Five minutes later and the three of them were standing on the mossy cobbled path outside the cottage, with the heavier of the man’s and woman’s bags on the path beside them.
‘Thanks,’ the man said, reaching out his hand to Jimmy, ‘I’m Scott, by the way.’
‘Jimmy,’ Jimmy mumbled, shaking Scott’s hand. The wind was stronger here and Jimmy pulled his cap down tighter still on his head. ‘Not very good holiday weather,’ he commented.
Scott shrugged. ‘We’re not here on holiday.’
‘No?’
‘No. We’re shooting a documentary.’
Jimmy found himself staring at them. He buzzed with excitement. Film … TV … this was his thing. Contacts, that’s what his media teacher had told the class it was all about. And that’s the one thing Jimmy had been missing. But now here they were – two of them – walking into his life. His mind started working on how he could swing this accidental meeting round – maybe shadow them or something – to boost his chances of getting into film school. ‘Yeah?’ he finally asked, trying to sound casual, determined that they wouldn’t perceive him as unworldly and overawed. ‘About what?’
The woman – Ellen, Scott had called her – was staring at the front door. ‘Lost Soul’s Point,’ she said without turning round.
Jimmy’s heart dodged a beat. His skin prickled and he could picture the colour draining from his face. Lost Soul’s Point was the tourist trail name for the suicide black spot up on the cliffs overlooking North Beach and the town.
‘You heard of it?’ Scott asked.
Jimmy nodded warily. Who in this town hadn’t? The drop from the cliffs to the rocks below at low tide was nearly two hundred feet.
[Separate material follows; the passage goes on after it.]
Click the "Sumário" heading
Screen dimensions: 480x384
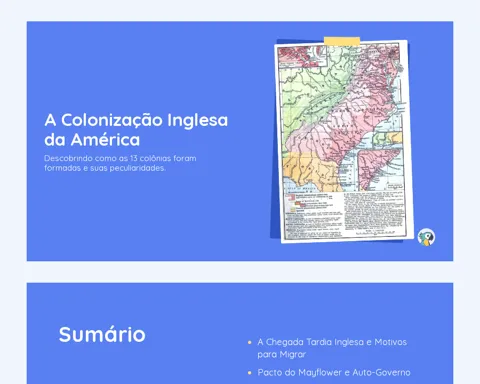[102, 334]
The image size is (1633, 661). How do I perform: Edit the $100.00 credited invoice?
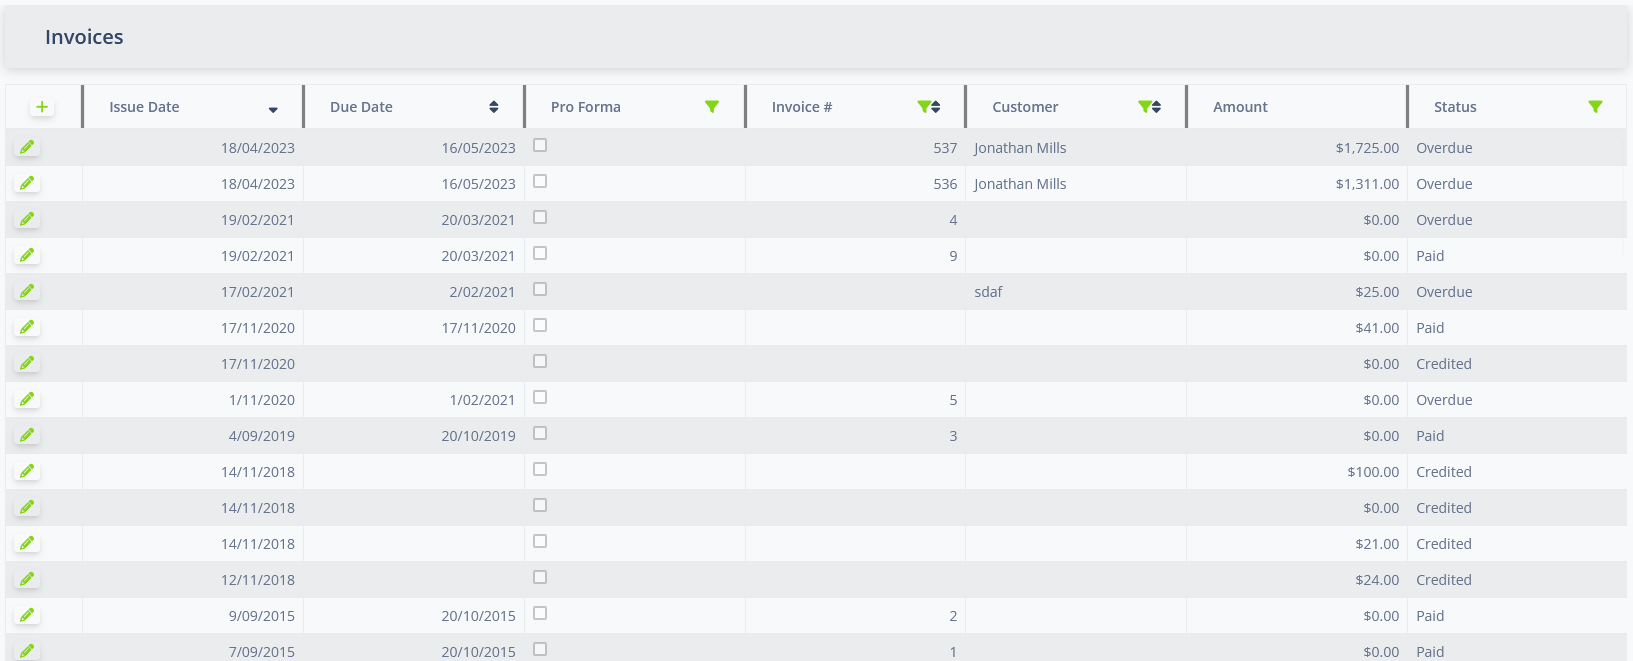[x=27, y=471]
And the drop from the cliffs to the sea at high tide was just as fatal. Since Jimmy had been alive, there’d been maybe ten suicides up there. Most of them had been men and women from up-country, people who’d ditched their cars up on the cliff-side. Most, but not all.
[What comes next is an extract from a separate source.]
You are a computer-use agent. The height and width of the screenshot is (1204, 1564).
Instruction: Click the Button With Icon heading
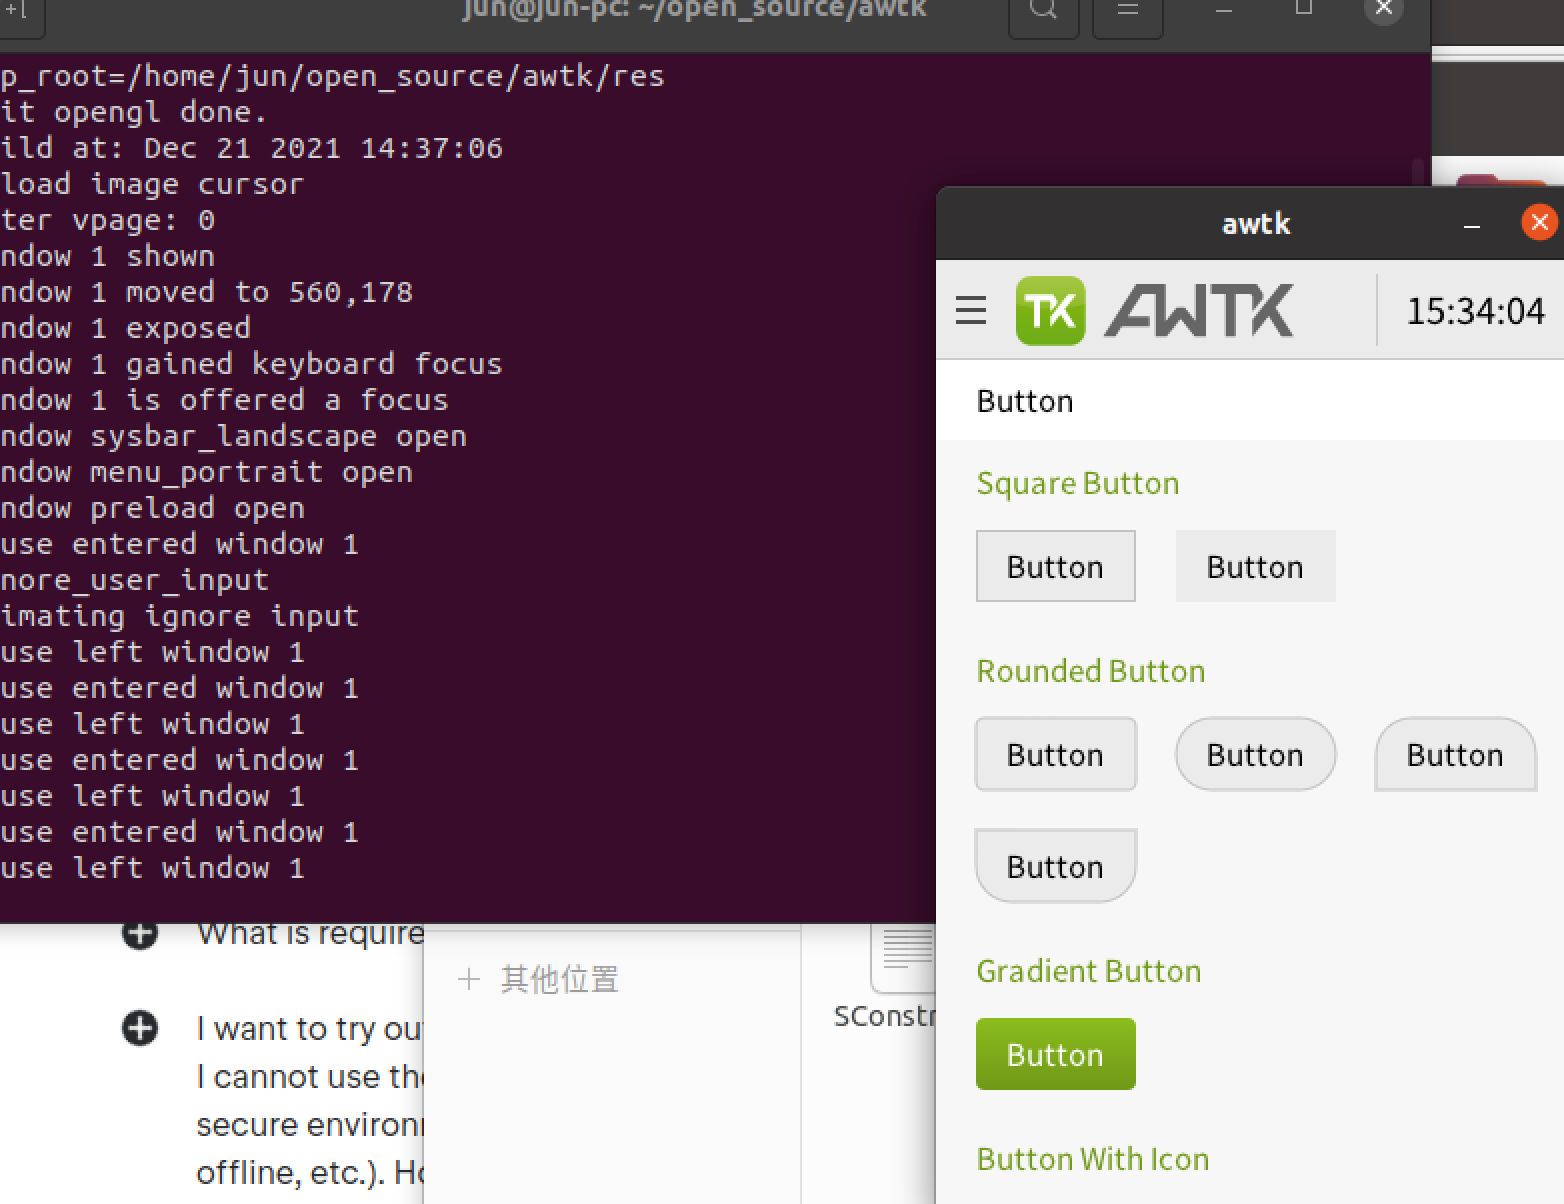[x=1092, y=1159]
‘Then you probably know the story behind it, as well,’ Ellen said.
Again, Jimmy nodded. Every kid in the town got the legend passed down to them by older kids in the primary school playground: something about some crazy rich girl throwing herself off the cliff a hundred years ago or more; something about her having done it because she’d been ditched by some bloke; something about his ghost walking the cliffs at night, forever damned for what he’d done to her. Something that smelt a whole lot like
bullshit, in other words.
But Jimmy didn’t give a damn about the legend right now. He just wanted to know that there was where their interest in Lost Soul’s Point ended.
‘Well, we’re here to do a history of it,’ Ellen continued, encouraged by his attentive silence. ‘We want to cover the legend and then we want to look at the modern victims as well, to examine the lives of the people who’ve committed suicide up there in the last few years and to ask what drove them to it and to this place in particular …’
With each word that Ellen spoke, the sparks of excitement inside Jimmy faded and died. Victims … the word reverberated round his skull. Victims … like Ryan … These people were here to investigate Ryan’s death. They were here to find out why Ryan had done what he’d done.
Ellen picked up on his shift in mood immediately. ‘What?’ she asked.
Panic was building inside Jimmy. What was he doing even talking to these people? How could he have ended up talking to them about this, the one thing he never wanted to discuss with anyone ever?
‘Are you all right, mate?’ Scott asked.
‘I –’ But Jimmy couldn’t speak. He looked between Scott and Ellen. Their eyes felt like searchlights on his face. He had nothing to say. Not to them. Not about Ryan. He felt dizzy, breathless, like the air was being sucked from his lungs. ‘I gotta go,’ he said, turning his back on them and hurrying away.
Chapter II
‘WAS IT ME? What did I say?’ Ellen asked Scott, as they both watched the boy cycle away. He’d been so helpful, so why had he gone silent like that?